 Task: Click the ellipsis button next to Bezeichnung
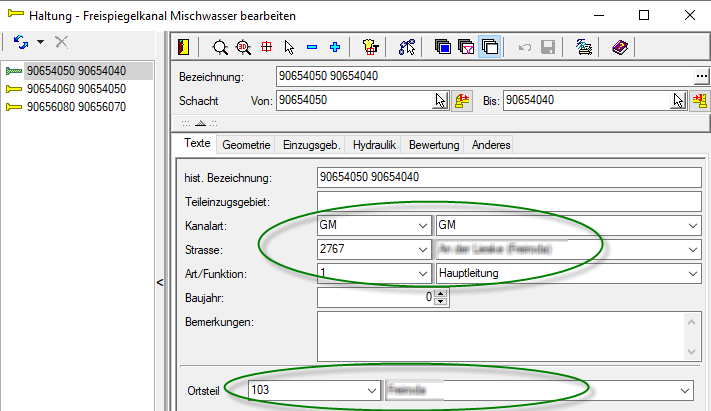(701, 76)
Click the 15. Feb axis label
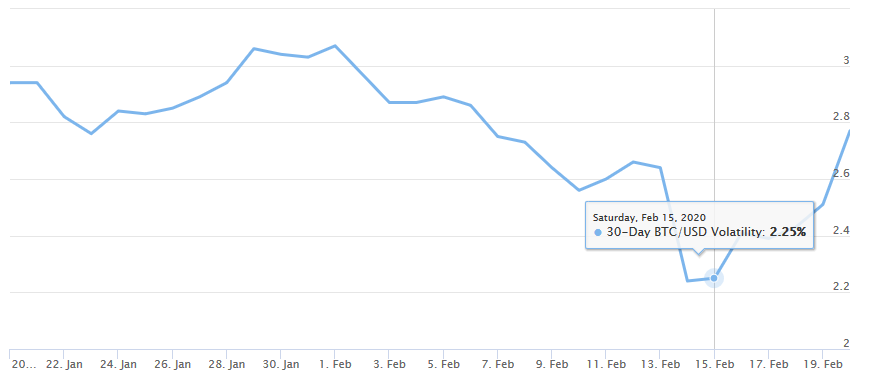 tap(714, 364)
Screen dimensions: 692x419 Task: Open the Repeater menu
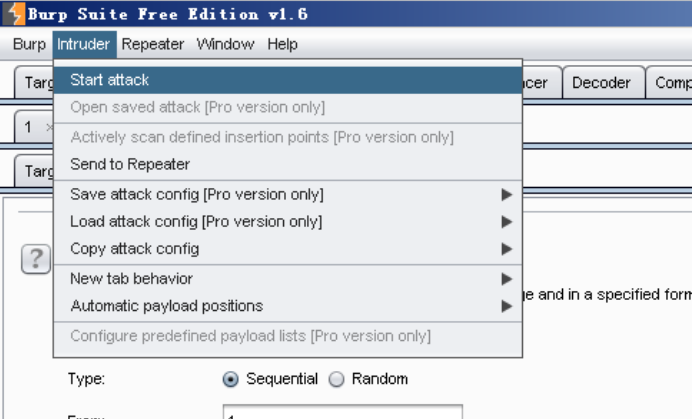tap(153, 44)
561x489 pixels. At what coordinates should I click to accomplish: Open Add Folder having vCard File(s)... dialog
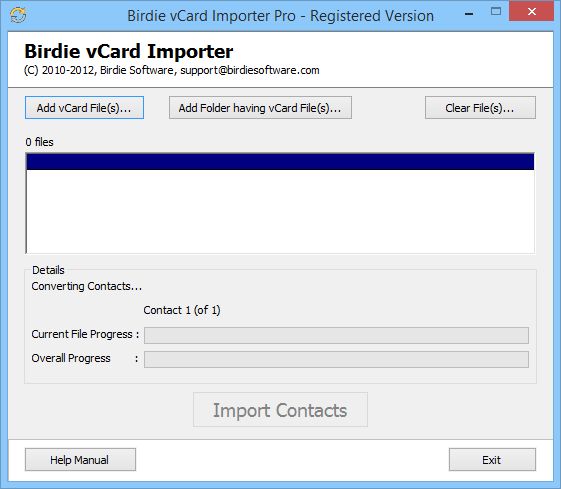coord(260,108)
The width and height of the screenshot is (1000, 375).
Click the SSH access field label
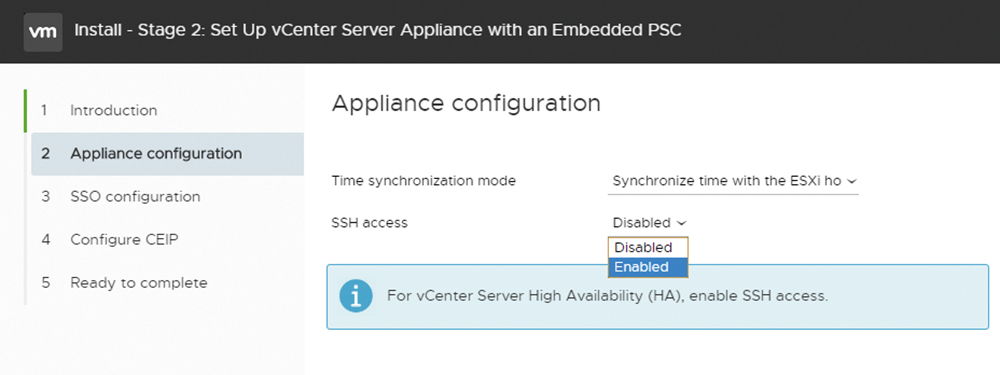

+===+

## YOUR TASK
Copy out every line of the records above word for word, omitting the pictures.

## FINISHED ANSWER
 Task: Click the ellipsis button next to Bezeichnung
(701, 76)
Click the 15. Feb axis label
 tap(714, 364)
Screen dimensions: 692x419 Task: Open the Repeater menu
tap(153, 44)
561x489 pixels. At what coordinates should I click to accomplish: Open Add Folder having vCard File(s)... dialog
coord(260,108)
The width and height of the screenshot is (1000, 375).
Click the SSH access field label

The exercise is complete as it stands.